* [TEXT]:
-*-
Meal-induced peripheral insulin sensitization is regulated by hepatic parasympathetic nerves

W. Wayne Lautt and Joshua Schafer, Department of Pharmacology & Therapeutics, Faculty of Medicine, University of Manitoba, Winnipeg, Manitoba, Canada, R3E 0T6.

The glucose disposal effect of administered insulin is approximately doubled in response to a meal. The insulin sensitization is proposed to result from insulin acting on the liver in the presence of a parasympathetic feeding signal to cause the release of a putative hepatic insulin sensitizing substance (HISS) which acts selectively on skeletal muscle to stimulate glucose uptake and glycogen storage. Elimination of the parasympathetic feeding signal to the liver through either surgical denervation or atropine to block hepatic muscarinic receptors eliminates the HISS response thereby decreasing the response to insulin by 55% in the fed state. The parasympathetic permissive signal can be restored in the denervated liver by intraportal infusion of acetylcholine. The cholinergic agonist does not produce a direct effect on glucose dynamics but restores the postprandial insulin sensitization in fed but not fasted animals. Insulin action, as determined using a rapidly sampled transient euglycemic clamp in response to 50 mU/kg insulin is decreased in a dose-dependent manner by atropine. Using a model of 75% atropine induced HISS-dependent insulin resistance, potentiation of the remaining parasympathetic effect through the use of neostigmine, an acetylcholinesterase antagonist, restores the postprandial insulin sensitization.

The data suggest the use of either direct or indirect acting cholinergic agonists for the treatment of impaired postprandial insulin sensitization.
-*-
* [INFORMATION PROVIDED]:

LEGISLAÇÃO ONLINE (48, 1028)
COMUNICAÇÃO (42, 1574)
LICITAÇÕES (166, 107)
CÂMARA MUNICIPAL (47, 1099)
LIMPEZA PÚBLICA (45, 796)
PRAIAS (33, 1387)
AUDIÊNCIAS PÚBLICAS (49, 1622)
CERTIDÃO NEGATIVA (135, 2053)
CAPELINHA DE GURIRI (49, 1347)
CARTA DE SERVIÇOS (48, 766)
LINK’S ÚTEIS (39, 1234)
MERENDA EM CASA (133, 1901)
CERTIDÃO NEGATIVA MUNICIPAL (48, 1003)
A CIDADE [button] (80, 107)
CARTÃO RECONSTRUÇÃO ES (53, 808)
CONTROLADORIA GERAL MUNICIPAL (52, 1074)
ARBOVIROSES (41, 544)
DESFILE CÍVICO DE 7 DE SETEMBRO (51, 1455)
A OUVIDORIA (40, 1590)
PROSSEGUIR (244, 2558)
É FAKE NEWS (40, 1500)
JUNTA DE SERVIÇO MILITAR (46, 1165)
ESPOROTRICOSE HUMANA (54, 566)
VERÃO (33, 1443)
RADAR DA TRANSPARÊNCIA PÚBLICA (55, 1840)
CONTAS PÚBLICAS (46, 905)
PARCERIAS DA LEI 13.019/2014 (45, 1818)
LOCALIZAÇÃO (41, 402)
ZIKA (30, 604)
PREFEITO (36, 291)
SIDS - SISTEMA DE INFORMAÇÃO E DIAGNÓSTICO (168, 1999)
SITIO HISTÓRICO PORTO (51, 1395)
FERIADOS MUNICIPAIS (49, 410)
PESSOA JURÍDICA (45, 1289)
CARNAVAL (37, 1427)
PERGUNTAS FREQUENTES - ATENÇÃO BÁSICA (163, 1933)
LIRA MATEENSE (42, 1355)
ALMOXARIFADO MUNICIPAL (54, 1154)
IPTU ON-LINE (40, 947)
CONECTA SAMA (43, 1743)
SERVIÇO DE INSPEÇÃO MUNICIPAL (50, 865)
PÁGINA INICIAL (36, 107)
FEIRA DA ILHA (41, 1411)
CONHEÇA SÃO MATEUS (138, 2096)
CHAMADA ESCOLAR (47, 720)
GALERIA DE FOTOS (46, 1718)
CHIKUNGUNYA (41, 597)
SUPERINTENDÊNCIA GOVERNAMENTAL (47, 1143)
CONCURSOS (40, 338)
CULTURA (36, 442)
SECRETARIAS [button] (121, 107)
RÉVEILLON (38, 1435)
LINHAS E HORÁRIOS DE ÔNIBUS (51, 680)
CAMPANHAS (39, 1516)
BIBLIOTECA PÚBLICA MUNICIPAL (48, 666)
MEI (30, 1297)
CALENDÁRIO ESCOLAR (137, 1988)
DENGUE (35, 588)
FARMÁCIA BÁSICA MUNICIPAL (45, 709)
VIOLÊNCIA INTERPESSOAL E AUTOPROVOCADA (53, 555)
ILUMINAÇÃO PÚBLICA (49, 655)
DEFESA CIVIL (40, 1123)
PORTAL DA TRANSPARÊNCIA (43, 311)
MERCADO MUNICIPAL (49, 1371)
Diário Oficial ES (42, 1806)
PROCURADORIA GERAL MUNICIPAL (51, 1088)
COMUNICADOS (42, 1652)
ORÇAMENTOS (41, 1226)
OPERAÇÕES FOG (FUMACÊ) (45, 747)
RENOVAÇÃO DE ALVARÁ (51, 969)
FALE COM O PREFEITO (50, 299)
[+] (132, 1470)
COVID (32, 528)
-*-
* [PROBLEM]: According to the abstract on hepatic parasympathetic nerves, by what percentage does eliminating the parasympathetic feeding signal to the liver decrease the response to insulin in the fed state?

* [SOLVED EXERCISE]: 55%